Requirement: A faithful, word-for-word copy of the data below is required, without pictures.

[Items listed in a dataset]
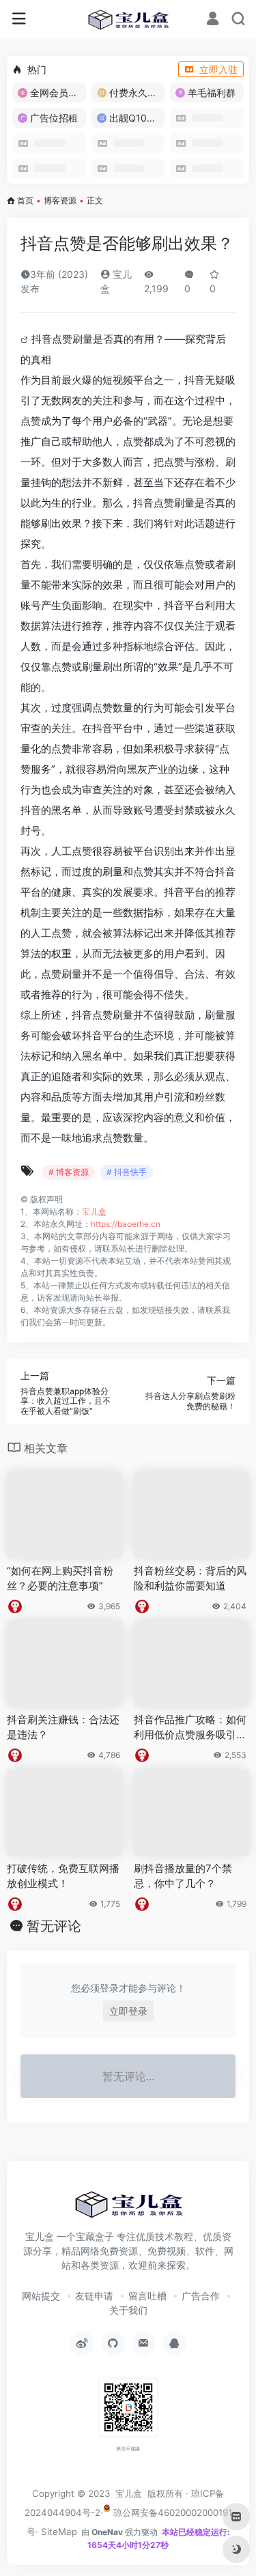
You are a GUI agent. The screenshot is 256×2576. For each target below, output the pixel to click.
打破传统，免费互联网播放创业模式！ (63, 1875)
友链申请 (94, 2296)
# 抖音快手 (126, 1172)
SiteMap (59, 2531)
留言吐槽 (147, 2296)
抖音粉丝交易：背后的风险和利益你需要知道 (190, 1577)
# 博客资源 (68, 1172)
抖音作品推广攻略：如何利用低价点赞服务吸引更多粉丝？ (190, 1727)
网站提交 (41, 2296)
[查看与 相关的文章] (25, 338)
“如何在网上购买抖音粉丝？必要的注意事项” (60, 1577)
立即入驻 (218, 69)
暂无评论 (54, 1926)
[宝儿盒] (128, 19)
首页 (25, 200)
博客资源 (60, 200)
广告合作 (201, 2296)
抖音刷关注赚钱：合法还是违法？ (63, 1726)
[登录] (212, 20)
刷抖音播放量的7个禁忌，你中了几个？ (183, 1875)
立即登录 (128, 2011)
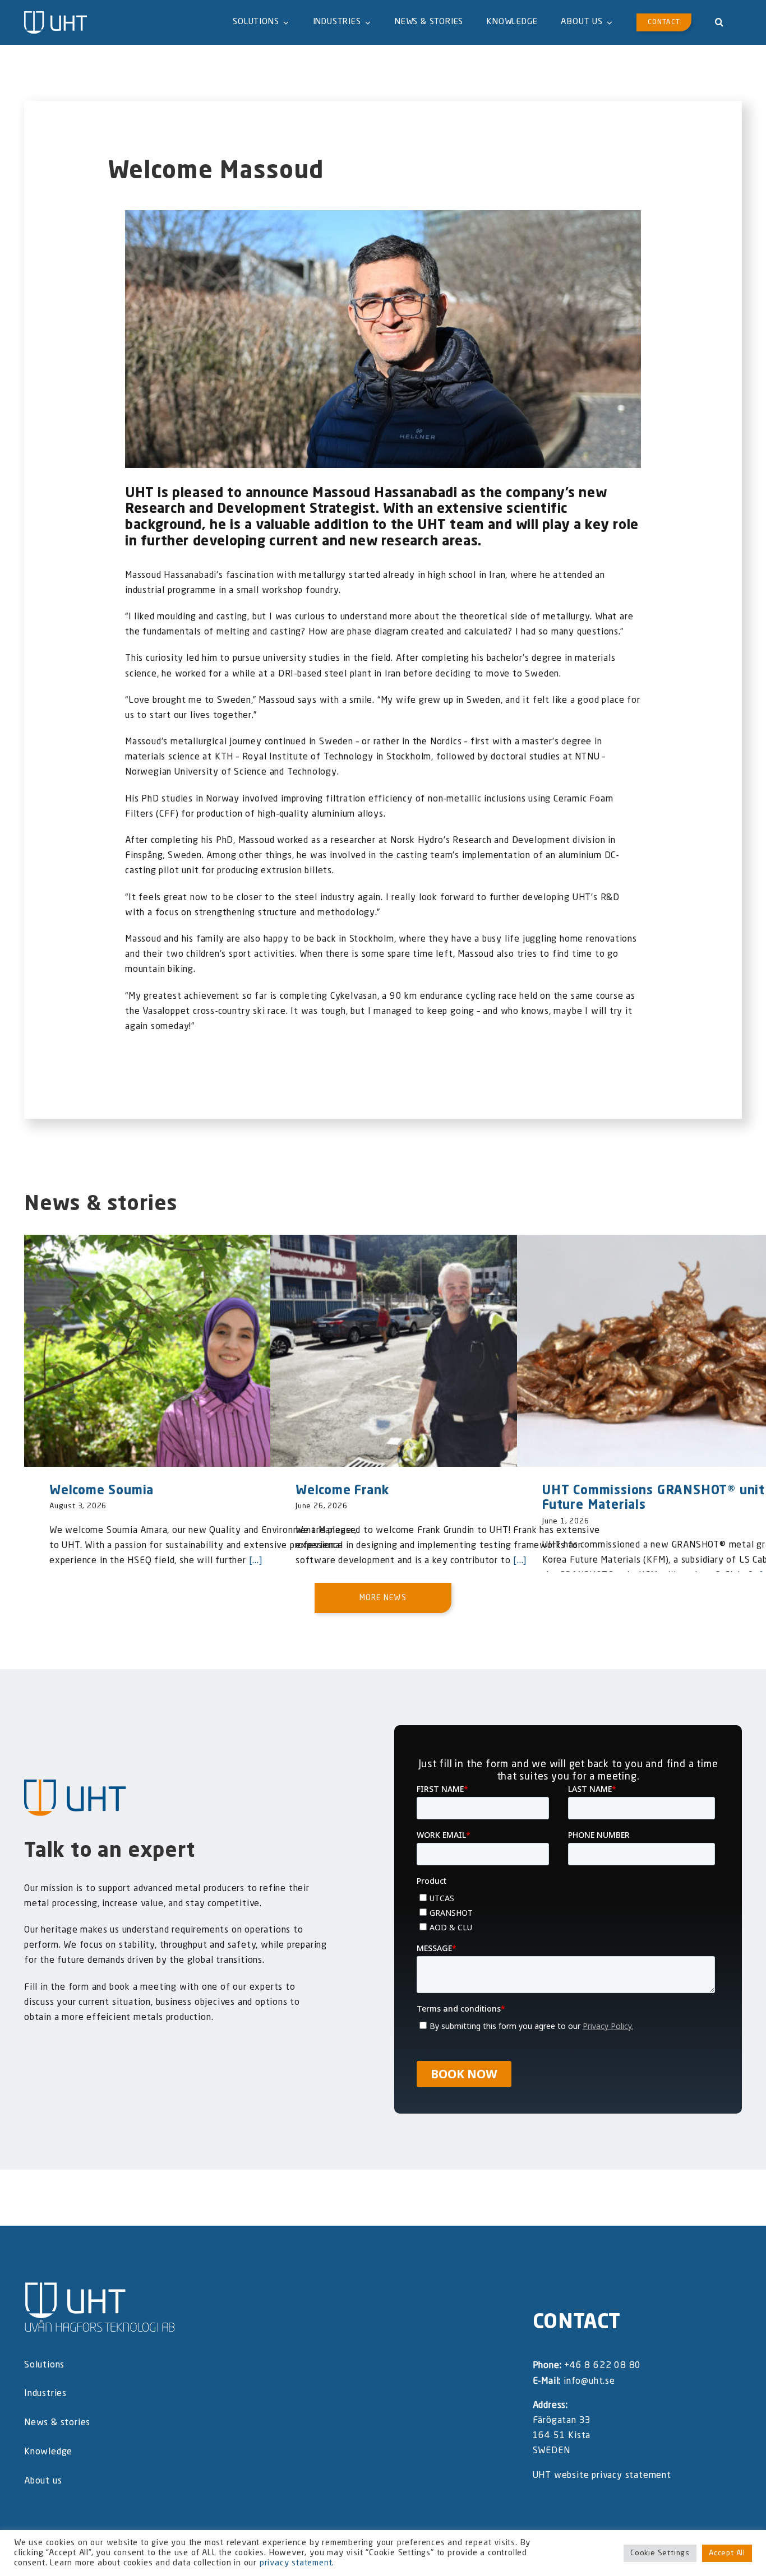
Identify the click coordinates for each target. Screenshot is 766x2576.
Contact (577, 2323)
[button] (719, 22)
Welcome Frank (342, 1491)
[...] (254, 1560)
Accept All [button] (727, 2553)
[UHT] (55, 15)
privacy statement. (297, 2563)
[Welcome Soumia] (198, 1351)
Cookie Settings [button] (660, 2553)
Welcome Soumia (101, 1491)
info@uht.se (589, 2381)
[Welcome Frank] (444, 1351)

Answer area:
You are a GUI agent. The screenshot is 256×2576. For each target below, output the pixel to click.
打破传统，免费互联网播放创业模式！ (63, 1875)
友链申请 (94, 2296)
# 抖音快手 (126, 1172)
SiteMap (59, 2531)
留言吐槽 (147, 2296)
抖音粉丝交易：背后的风险和利益你需要知道 (190, 1577)
# 博客资源 (68, 1172)
抖音作品推广攻略：如何利用低价点赞服务吸引更多粉丝？ (190, 1727)
网站提交 (41, 2296)
[查看与 相关的文章] (25, 338)
“如何在网上购买抖音粉丝？必要的注意事项” (60, 1577)
立即入驻 (218, 69)
暂无评论 (54, 1926)
[宝儿盒] (128, 19)
首页 (25, 200)
博客资源 (60, 200)
广告合作 (201, 2296)
抖音刷关注赚钱：合法还是违法？ (63, 1726)
[登录] (212, 20)
刷抖音播放量的7个禁忌，你中了几个？ (183, 1875)
立即登录 (128, 2011)
Identify the click coordinates for each target. Screenshot is 766x2576.
Contact (577, 2323)
[button] (719, 22)
Welcome Frank (342, 1491)
[...] (254, 1560)
Accept All [button] (727, 2553)
[UHT] (55, 15)
privacy statement. (297, 2563)
[Welcome Soumia] (198, 1351)
Cookie Settings [button] (660, 2553)
Welcome Soumia (101, 1491)
info@uht.se (589, 2381)
[Welcome Frank] (444, 1351)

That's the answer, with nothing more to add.